Collected data entries:
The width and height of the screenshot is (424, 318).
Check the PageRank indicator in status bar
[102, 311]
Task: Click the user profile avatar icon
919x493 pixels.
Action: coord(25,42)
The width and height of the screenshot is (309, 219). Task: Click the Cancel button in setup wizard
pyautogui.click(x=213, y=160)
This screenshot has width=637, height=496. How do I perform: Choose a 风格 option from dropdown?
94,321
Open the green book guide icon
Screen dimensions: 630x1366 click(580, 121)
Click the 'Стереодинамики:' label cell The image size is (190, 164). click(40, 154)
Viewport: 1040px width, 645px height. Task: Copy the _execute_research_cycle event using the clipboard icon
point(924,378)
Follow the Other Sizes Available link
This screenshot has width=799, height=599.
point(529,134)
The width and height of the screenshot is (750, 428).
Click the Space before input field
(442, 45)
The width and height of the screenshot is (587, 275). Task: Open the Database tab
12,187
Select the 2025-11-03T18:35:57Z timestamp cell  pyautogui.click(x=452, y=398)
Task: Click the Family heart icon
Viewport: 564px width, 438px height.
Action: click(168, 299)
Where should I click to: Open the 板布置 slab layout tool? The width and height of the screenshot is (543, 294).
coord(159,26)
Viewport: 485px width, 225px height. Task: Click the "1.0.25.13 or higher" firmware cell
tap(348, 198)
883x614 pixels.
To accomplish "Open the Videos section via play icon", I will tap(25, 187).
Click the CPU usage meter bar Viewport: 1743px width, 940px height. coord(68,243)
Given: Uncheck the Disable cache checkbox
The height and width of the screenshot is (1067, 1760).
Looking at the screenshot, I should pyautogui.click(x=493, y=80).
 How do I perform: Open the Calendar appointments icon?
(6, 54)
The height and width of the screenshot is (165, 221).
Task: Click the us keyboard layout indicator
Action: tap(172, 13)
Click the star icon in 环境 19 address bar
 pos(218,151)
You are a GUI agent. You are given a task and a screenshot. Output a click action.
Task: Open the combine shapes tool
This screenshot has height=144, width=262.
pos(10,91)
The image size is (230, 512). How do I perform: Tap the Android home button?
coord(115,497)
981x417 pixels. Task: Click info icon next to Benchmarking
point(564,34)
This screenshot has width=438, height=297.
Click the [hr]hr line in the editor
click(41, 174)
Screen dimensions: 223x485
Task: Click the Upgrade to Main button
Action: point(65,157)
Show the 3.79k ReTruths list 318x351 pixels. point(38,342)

# WHAT IS EXPECTED
Give every entry back unchanged. Leave none out.

# RESPONSE TO THE EXERCISE
The width and height of the screenshot is (424, 318).
Check the PageRank indicator in status bar
[102, 311]
Task: Click the user profile avatar icon
919x493 pixels.
Action: coord(25,42)
The width and height of the screenshot is (309, 219). Task: Click the Cancel button in setup wizard
pyautogui.click(x=213, y=160)
This screenshot has width=637, height=496. How do I perform: Choose a 风格 option from dropdown?
94,321
Open the green book guide icon
Screen dimensions: 630x1366 click(580, 121)
Click the 'Стереодинамики:' label cell The image size is (190, 164). click(40, 154)
Viewport: 1040px width, 645px height. Task: Copy the _execute_research_cycle event using the clipboard icon
point(924,378)
Follow the Other Sizes Available link
This screenshot has width=799, height=599.
point(529,134)
The width and height of the screenshot is (750, 428).
Click the Space before input field
(442, 45)
The width and height of the screenshot is (587, 275). Task: Open the Database tab
12,187
Select the 2025-11-03T18:35:57Z timestamp cell  pyautogui.click(x=452, y=398)
Task: Click the Family heart icon
Viewport: 564px width, 438px height.
Action: click(168, 299)
Where should I click to: Open the 板布置 slab layout tool? The width and height of the screenshot is (543, 294).
coord(159,26)
Viewport: 485px width, 225px height. Task: Click the "1.0.25.13 or higher" firmware cell
tap(348, 198)
883x614 pixels.
To accomplish "Open the Videos section via play icon", I will tap(25, 187).
Click the CPU usage meter bar Viewport: 1743px width, 940px height. coord(68,243)
Given: Uncheck the Disable cache checkbox
The height and width of the screenshot is (1067, 1760).
Looking at the screenshot, I should pyautogui.click(x=493, y=80).
 How do I perform: Open the Calendar appointments icon?
(6, 54)
The height and width of the screenshot is (165, 221).
Task: Click the us keyboard layout indicator
Action: tap(172, 13)
Click the star icon in 环境 19 address bar
 pos(218,151)
You are a GUI agent. You are given a task and a screenshot. Output a click action.
Task: Open the combine shapes tool
This screenshot has height=144, width=262.
pos(10,91)
The image size is (230, 512). How do I perform: Tap the Android home button?
coord(115,497)
981x417 pixels. Task: Click info icon next to Benchmarking
point(564,34)
This screenshot has width=438, height=297.
Click the [hr]hr line in the editor
click(41, 174)
Screen dimensions: 223x485
Task: Click the Upgrade to Main button
Action: point(65,157)
Show the 3.79k ReTruths list 318x351 pixels. point(38,342)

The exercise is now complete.